* _ANWEISUNGEN_
• A. Beantworten Sie anhand des Textauszugs über die EU-Sicherheitspolitik folgende Fragen:
(i) Wie viele Mann soll die geplante EU-Eingreiftruppe umfassen?
(ii) Um wie viele Jahre wurde die Umsetzung der CMP im Golf von Guinea verlängert?
(iii) In welchem weiteren Meeresgebiet soll dieser Mechanismus künftig angewendet werden?
• B. Setzen Sie den Textauszug über die EU-Sicherheitspolitik nach seinem letzten Satz fort.

* _TEXTAUSZUG_
-----
Schließlich wird dem Kompass fehlende Glaubwürdigkeit vorgeworfen. Unmittelbar vor seiner Annahme musste er angepasst werden, um dem neuen Kontext des Krieges in der Ukraine Rechnung zu tragen. Das Wording über Russland fiel nun wesentlich robuster aus. Noch kurz bevor die Endversion des SK erstellt wurde, hatte es also eine unzutreffende Bedrohungsanalyse gegeben. Dies konnte zwar rechtzeitig korrigiert wer­den. Doch hätte der Krieg erst nach Verab­schiedung des Dokuments begonnen, wäre es sofort obsolet gewesen.

Experten kritisieren auch, dass zwischen den identifizierten Bedrohungen und den vorgeschlagenen operativen Mitteln eine er­hebliche Diskrepanz bestehe. Skeptisch be­trachtet wird vor allem die geplante Schaf­fung einer EU-Eingreiftruppe mit 5 000 Mann. Immerhin gibt es den Präze­denzfall der EU-Battlegroups, die nie zum Einsatz gekommen sind. Dementsprechend ist frag­lich, ob das im Kompass angestrebte Ziel realistisch ist, einen »Quantensprung« in der europäischen Sicherheits- und Verteidigungspolitik zu vollziehen.

Umstrittene Räume: See, Weltraum, Cyber

Die Sicherung des Zugangs zu den »umstrit­tenen Räumen« See, Weltraum und Cyber war eine weitere Priorität des französischen Ratsvorsitzes. Auch hier gab es nennenswerte Fortschritte. So wurde die Umsetzung der koordinierten maritimen Präsenz (CMP) der EU im Golf von Guinea um zwei Jahre verlängert. Zugleich haben die Mitgliedstaaten entschieden, diesen Mechanismus auch im nordwestlichen Indischen Ozean anzu­wenden. Ziel der CMP ist es, so der Rat der Europäischen Union im Januar 2021, »die Kapazitäten der EU zu verbessern, ein ver­stärktes operatives Engagement Europas zu ermöglichen, eine ständige maritime Prä­senz und Reichweite in den Meeresgebieten von Interesse zu gewährleisten sowie die internationale Zusammenarbeit und Part­nerschaft auf See zu fördern«.
-----
* _ERFASSTE DATEN_
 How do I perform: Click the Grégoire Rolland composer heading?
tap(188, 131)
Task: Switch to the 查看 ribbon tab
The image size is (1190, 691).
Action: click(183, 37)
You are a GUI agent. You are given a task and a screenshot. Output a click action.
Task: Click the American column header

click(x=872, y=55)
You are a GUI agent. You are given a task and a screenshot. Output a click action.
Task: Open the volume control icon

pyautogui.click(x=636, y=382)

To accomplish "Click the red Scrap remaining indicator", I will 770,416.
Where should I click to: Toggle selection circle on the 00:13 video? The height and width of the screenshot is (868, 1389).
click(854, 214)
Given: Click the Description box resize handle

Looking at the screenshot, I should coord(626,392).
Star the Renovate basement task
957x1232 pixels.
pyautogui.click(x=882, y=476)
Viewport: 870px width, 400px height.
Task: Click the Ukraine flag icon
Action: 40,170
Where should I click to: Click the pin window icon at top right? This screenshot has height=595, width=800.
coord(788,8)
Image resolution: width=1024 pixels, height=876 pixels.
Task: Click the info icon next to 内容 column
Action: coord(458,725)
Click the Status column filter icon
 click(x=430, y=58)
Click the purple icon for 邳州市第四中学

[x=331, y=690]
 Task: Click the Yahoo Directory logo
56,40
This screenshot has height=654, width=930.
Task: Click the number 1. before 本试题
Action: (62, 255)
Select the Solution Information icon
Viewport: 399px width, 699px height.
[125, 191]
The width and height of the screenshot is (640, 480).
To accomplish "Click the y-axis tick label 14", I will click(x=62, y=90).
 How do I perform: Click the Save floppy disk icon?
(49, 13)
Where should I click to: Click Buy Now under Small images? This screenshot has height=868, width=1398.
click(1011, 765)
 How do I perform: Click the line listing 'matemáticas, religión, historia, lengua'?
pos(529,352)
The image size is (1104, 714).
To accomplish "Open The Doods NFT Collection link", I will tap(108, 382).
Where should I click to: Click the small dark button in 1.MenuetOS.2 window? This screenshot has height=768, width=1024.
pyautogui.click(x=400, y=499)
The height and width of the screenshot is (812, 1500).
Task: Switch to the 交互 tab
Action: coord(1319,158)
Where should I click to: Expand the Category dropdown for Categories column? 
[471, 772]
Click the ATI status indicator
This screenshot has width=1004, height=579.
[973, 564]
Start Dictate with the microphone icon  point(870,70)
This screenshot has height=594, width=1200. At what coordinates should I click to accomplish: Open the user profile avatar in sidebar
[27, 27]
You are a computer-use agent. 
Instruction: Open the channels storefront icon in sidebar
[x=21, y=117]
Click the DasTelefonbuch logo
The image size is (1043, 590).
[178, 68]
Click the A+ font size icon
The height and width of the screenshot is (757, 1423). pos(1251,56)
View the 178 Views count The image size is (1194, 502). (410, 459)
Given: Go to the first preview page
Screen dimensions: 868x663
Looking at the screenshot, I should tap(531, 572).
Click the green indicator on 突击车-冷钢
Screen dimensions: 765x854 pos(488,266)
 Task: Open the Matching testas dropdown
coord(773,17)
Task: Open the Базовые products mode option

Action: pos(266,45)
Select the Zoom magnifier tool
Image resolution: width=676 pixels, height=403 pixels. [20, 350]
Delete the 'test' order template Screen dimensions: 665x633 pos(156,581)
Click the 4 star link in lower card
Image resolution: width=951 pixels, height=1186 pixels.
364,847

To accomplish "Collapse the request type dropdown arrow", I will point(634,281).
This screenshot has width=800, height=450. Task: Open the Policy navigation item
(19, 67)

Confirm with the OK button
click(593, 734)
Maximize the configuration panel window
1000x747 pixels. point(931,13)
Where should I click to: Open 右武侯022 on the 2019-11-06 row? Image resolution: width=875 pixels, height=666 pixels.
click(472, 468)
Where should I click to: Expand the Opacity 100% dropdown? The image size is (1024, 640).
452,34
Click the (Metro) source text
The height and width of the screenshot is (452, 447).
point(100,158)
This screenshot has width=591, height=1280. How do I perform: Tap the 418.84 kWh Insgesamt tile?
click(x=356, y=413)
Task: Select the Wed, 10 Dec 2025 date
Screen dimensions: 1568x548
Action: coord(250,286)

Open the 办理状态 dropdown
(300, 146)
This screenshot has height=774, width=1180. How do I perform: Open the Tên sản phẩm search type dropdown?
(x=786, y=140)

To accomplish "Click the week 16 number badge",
-----
* _LÖSUNGEN_
• A.
(i) 5 000 Mann
(ii) Um zwei Jahre
(iii) Im nordwestlichen Indischen Ozean

• B.
Grundsätzlich geht es darum, die See- und Luftstreitkräfte der Mitgliedstaaten, die in entsprechenden Meeresgebieten präsent sind oder dort auf freiwilliger Basis ein­­gesetzt wer­den, besser zu koordinieren. Frank­reich ist dieser Initiative besonders verbunden und hat sich maßgeblich dafür eingesetzt, sie auf den Indischen Ozean auszudehnen. Noch ist jedoch unklar, wel­che Nationen sich direkt daran beteiligen werden, da die Ressourcen der europäischen Marinen knapp sind und geographische Prioritäten für die Einsätze gesetzt werden müssen. Zu klären bleibt ebenfalls, wie die neue CMP im Indischen Ozean mit den Operationen EU NAVFOR ATALANTA und AGÉNOR zusammenspielen wird. Die Koordinierung wird derzeit festgelegt.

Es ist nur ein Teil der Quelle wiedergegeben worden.